Texte extrait
⟨

Buson, « Le Parfum de la lune : poèmes »
Il s’agit des haïkus de Yosa Buson 1, grand artiste japonais (XVIIIe siècle apr. J.-C.), maître de la peinture « bunjinga » (« peinture des hommes de lettres »). On dit qu’une nuit, pour mieux observer un effet de lune, il fit un trou à son toit en y mettant le feu avec une chandelle ; perdu dans une extase d’admiration, il ne s’aperçut pas de l’incendie qui en surgit et qui dévora tout un quartier de la capitale. En joignant l’art de la peinture à celui de la poésie, Buson donna une vie nouvelle au haïku délaissé à la mort de Bashô. Il parvint à décrire, avec la même élégance qu’avec son pinceau, ces bagatelles, ces petits imprévus que lui fournissaient naturellement ses voyages. « Se libérer du banal en se servant du banal » 2. Telle fut sa devise paradoxale, qu’il est difficile d’interpréter ; car tout en étant un artiste de génie, Buson ne livra presque jamais le fond de sa pensée. Inimitable et intransmissible, son art disparut avec lui ; seuls ses chefs-d’œuvre en attestent aujourd’hui toute la magnificence et toute la hardiesse. Par exemple, ce célèbre croquis de deux piétons, dont on ne voit de dos que les habits de pluie : « Pluie de printemps / avancent en devisant / un manteau de paille et un parapluie » 3 ; ou cette puissante esquisse des pentes du mont Yoshino, parsemées de cerisiers : « Avalant les nuages / exhalant des fleurs / le mont Yoshino » 4. « Les comparaisons ne sont pas absentes de [ses] poèmes », explique M. Yves Bonnefoy 5, « et ainsi Buson note-t-il que “le bruit de l’eau est sombre”, ce qui ne surprendra pas le lecteur de “Correspondances”. Mais chez Baudelaire, l’analogie est comprise comme l’affleurement d’une vérité inaperçue jusqu’alors, c’est un acte de connaissance, qui prouve la capacité des mots d’atteindre à l’être des choses… Ce qu’énonce Buson, par contre, c’est d’abord — ou même c’est seulement une certitude de la conscience immédiate, sans arrière-pensée spéculative ; et cette perception est aussi silencieuse… que la traînée de couleur que laisse un pinceau sur la feuille blanche… Le rapprochement ne dévoile rien… il retient… »
- En japonais 与謝蕪村. Parfois transcrit Bouçon, Bouçonn ou Busson.
- En japonais « 俗を離れて俗を用ゆ ».
- p. 47.
- p. 13.
- « Préface à “Haïku ; avant-propos et texte français de Roger Munier” », p. 17.
« Ise, poétesse et dame de Cour : poèmes »

⟩

Données fournies
⟨

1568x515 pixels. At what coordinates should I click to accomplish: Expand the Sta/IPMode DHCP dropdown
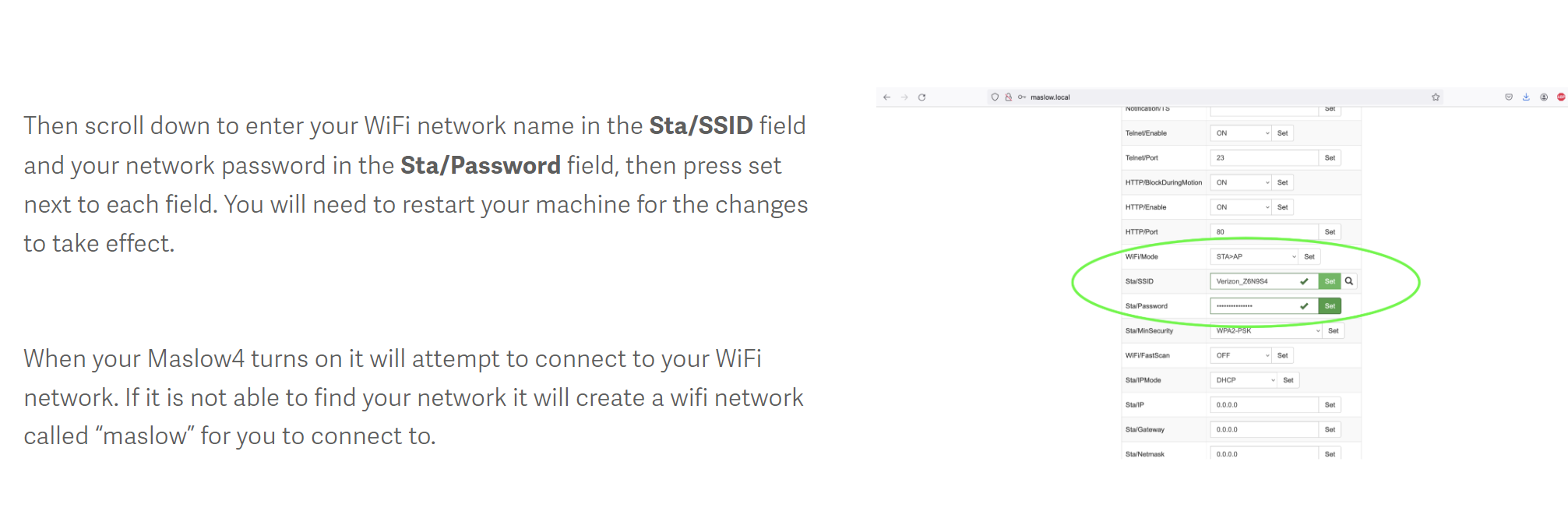click(x=1244, y=380)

⟩

Tâche courte 1
Dans le texte sur Buson, quel poète est mort avant que le haïku ne soit délaissé ?
Tâche courte 2
Selon le texte sur Buson, pourquoi sa devise « Se libérer du banal en se servant du banal » est-elle difficile à interpréter ?

Solution proposée 1
Bashô.

Solution proposée 2
Elle est difficile à interpréter parce que Buson, tout en étant un artiste de génie, ne livra presque jamais le fond de sa pensée.